** What to work on **
Return each line of the data below unchanged, please.

Saved entries:
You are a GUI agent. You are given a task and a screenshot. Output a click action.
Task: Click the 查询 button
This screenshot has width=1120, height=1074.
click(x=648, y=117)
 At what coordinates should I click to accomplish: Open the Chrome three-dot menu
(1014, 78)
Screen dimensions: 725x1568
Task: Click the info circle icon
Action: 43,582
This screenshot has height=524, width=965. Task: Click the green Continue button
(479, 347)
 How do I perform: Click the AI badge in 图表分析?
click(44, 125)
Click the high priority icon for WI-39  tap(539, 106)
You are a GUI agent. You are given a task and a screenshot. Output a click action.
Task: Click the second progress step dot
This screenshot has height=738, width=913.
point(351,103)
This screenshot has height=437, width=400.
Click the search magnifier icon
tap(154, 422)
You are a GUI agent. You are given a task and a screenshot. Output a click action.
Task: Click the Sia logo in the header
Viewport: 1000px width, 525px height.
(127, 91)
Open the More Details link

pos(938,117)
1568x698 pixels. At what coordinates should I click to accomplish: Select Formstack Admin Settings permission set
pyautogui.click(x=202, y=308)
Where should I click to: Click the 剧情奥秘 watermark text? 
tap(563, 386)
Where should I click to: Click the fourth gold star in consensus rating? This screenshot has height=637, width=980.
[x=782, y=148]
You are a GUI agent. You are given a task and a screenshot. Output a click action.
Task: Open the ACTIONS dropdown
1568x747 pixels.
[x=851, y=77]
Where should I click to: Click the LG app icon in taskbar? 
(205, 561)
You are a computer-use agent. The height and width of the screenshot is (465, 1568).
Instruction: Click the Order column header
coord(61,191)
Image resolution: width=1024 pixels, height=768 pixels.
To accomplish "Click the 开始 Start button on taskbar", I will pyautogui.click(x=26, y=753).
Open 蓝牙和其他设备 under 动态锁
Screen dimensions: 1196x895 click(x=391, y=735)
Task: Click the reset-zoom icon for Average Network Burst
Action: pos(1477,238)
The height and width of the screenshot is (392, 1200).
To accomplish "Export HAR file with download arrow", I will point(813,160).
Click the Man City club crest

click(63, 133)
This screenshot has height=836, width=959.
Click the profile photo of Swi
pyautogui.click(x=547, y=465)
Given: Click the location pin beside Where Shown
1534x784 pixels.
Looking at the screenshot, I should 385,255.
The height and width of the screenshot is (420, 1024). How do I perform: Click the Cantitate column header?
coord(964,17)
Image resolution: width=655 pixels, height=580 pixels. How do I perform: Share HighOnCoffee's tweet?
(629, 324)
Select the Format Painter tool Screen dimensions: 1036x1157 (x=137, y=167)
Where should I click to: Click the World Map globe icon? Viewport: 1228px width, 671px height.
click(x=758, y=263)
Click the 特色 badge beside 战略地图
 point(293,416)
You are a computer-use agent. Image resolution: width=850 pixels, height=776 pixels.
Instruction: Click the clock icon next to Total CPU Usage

** Problem solution **
You are a GUI agent. You are given a task and a screenshot. Output a click action.
Task: Click the 查询 button
This screenshot has width=1120, height=1074.
click(x=648, y=117)
 At what coordinates should I click to accomplish: Open the Chrome three-dot menu
(1014, 78)
Screen dimensions: 725x1568
Task: Click the info circle icon
Action: 43,582
This screenshot has height=524, width=965. Task: Click the green Continue button
(479, 347)
 How do I perform: Click the AI badge in 图表分析?
click(44, 125)
Click the high priority icon for WI-39  tap(539, 106)
You are a GUI agent. You are given a task and a screenshot. Output a click action.
Task: Click the second progress step dot
This screenshot has height=738, width=913.
point(351,103)
This screenshot has height=437, width=400.
Click the search magnifier icon
tap(154, 422)
You are a GUI agent. You are given a task and a screenshot. Output a click action.
Task: Click the Sia logo in the header
Viewport: 1000px width, 525px height.
(127, 91)
Open the More Details link

pos(938,117)
1568x698 pixels. At what coordinates should I click to accomplish: Select Formstack Admin Settings permission set
pyautogui.click(x=202, y=308)
Where should I click to: Click the 剧情奥秘 watermark text? 
tap(563, 386)
Where should I click to: Click the fourth gold star in consensus rating? This screenshot has height=637, width=980.
[x=782, y=148]
You are a GUI agent. You are given a task and a screenshot. Output a click action.
Task: Open the ACTIONS dropdown
1568x747 pixels.
[x=851, y=77]
Where should I click to: Click the LG app icon in taskbar? 
(205, 561)
You are a computer-use agent. The height and width of the screenshot is (465, 1568).
Instruction: Click the Order column header
coord(61,191)
Image resolution: width=1024 pixels, height=768 pixels.
To accomplish "Click the 开始 Start button on taskbar", I will pyautogui.click(x=26, y=753).
Open 蓝牙和其他设备 under 动态锁
Screen dimensions: 1196x895 click(x=391, y=735)
Task: Click the reset-zoom icon for Average Network Burst
Action: pos(1477,238)
The height and width of the screenshot is (392, 1200).
To accomplish "Export HAR file with download arrow", I will point(813,160).
Click the Man City club crest

click(63, 133)
This screenshot has height=836, width=959.
Click the profile photo of Swi
pyautogui.click(x=547, y=465)
Given: Click the location pin beside Where Shown
1534x784 pixels.
Looking at the screenshot, I should 385,255.
The height and width of the screenshot is (420, 1024). How do I perform: Click the Cantitate column header?
coord(964,17)
Image resolution: width=655 pixels, height=580 pixels. How do I perform: Share HighOnCoffee's tweet?
(629, 324)
Select the Format Painter tool Screen dimensions: 1036x1157 (x=137, y=167)
Where should I click to: Click the World Map globe icon? Viewport: 1228px width, 671px height.
click(x=758, y=263)
Click the 特色 badge beside 战略地图
 point(293,416)
You are a computer-use agent. Image resolution: width=850 pixels, height=776 pixels.
Instruction: Click the clock icon next to Total CPU Usage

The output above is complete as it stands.